Wiki FAQ didn't work for me on their site... So no seeing the finer points for the technerdios....

Nice that it is cross platform...

Clients so far seem a bit sparce on features in the comparison matrix they have on site...

Hell, I'll get it up and going


----------



## k0nsl (Jul 13, 2014)

Well, I'm using the 'standard' Tox client from tox.im and it's very lightweight especially with respect of comparison with something like Skype, but functionality is ‘so-so’. It is very limited. The most annoying about it at the moment is the lack of “group chat” which is not even working, at least it isn’t for me, or my friends.  — and that’s the most useful feature for me.

But I will keep it & continue to watch the development.


----------



## clownjugglar (Jul 14, 2014)

I've never used it, but kept it in mind. I visit their page about once a month. Still doesn't seem like something I could use without getting frustrated.

They have reddit sub @ /r/projecttox

/r/crypto has a bit of talk here: http://www.reddit.com/r/crypto/comments/1jdhpl/hi_im_a_contributor_to_tox_and_we_would_love_to/ but it's nearly a year old.

and /r/linux at about 4 months old: http://www.reddit.com/r/linux/comments/1yhp9a/tox_a_free_as_in_freedom_skype_replacement/


----------



## Aldryic C'boas (Jul 14, 2014)

Not really seeing the advantage of this over a private XMPP, honestly.


----------



## wlanboy (Jul 14, 2014)

Yup, yet another client for yet another network noone (that I know) is using.


----------



## fisle (Jul 14, 2014)

What I want in messaging service:

1) Use multiple clients/devices at the same time

  - Multiple client sharing one "address" in Tox is not possible last I checked.

2) Every client receives every message

  - Somewhat working with Message Carbons in XMPP

3) Open Source backend/frontend

  - Telegram/WhatsApp, HipChat etc are out of the question.
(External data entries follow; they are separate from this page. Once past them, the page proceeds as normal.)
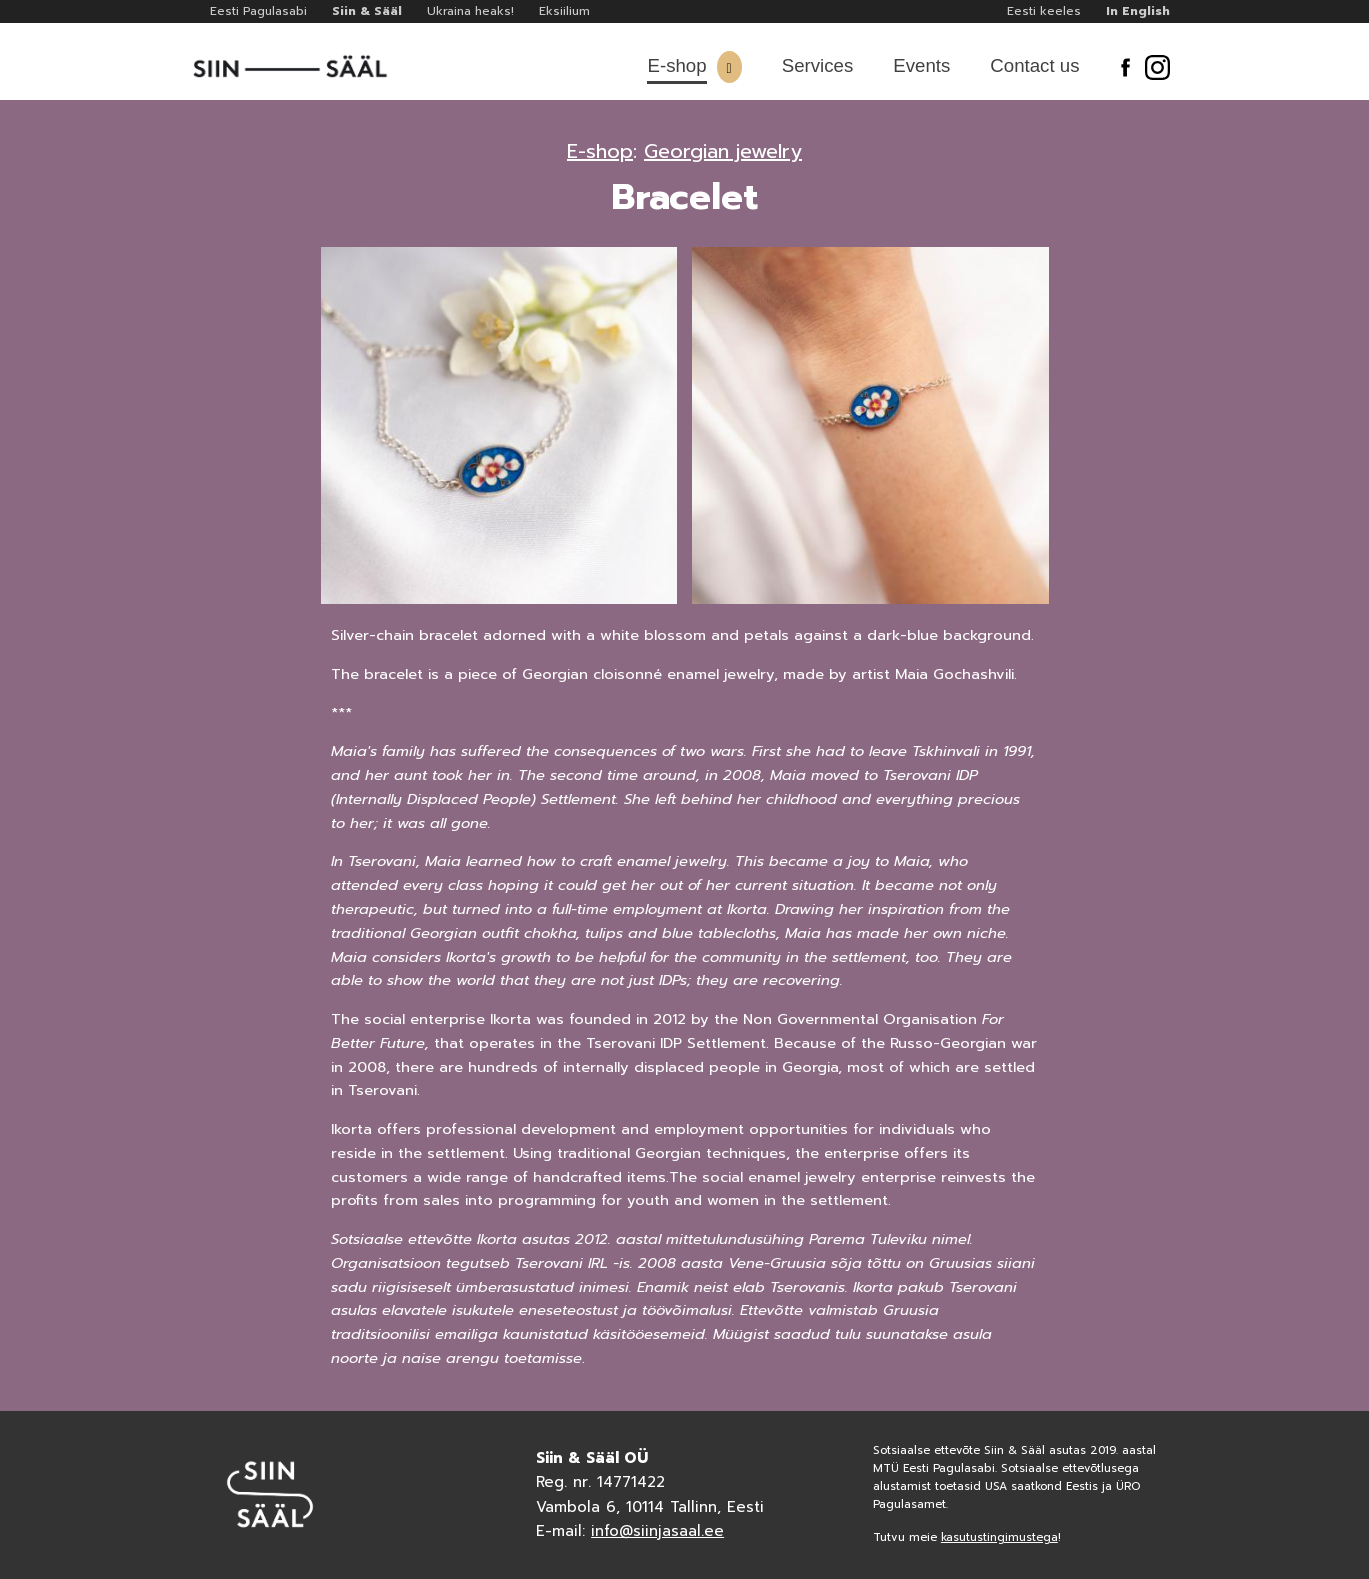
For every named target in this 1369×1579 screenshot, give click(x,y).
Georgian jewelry (723, 151)
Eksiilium (564, 11)
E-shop (676, 65)
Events (921, 65)
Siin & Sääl (367, 11)
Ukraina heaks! (470, 11)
4) Easy to use encryption, also in MUCs (Multi User Chatrooms)

  - This kicks out couple of clients that only support OTR messaging that only works one-to-one.

5) Able to send pictures

  - Works one-to-one with proper clients in XMPP. No MUC support afaik 

6) Video and Audio calling

  - Jitsi is the only client where this actually works?

For me these are the most important features. It's a shame that closed source apps are the best bet for messaging right now.


----------



## Neo (Jul 16, 2014)

F168CA9D10BBCB3CCEF0F4A1DE66AA714CEA1AFDA7D299F40C02D2058C6F323D5F87ED7C14AB

If someone wants to add me.


----------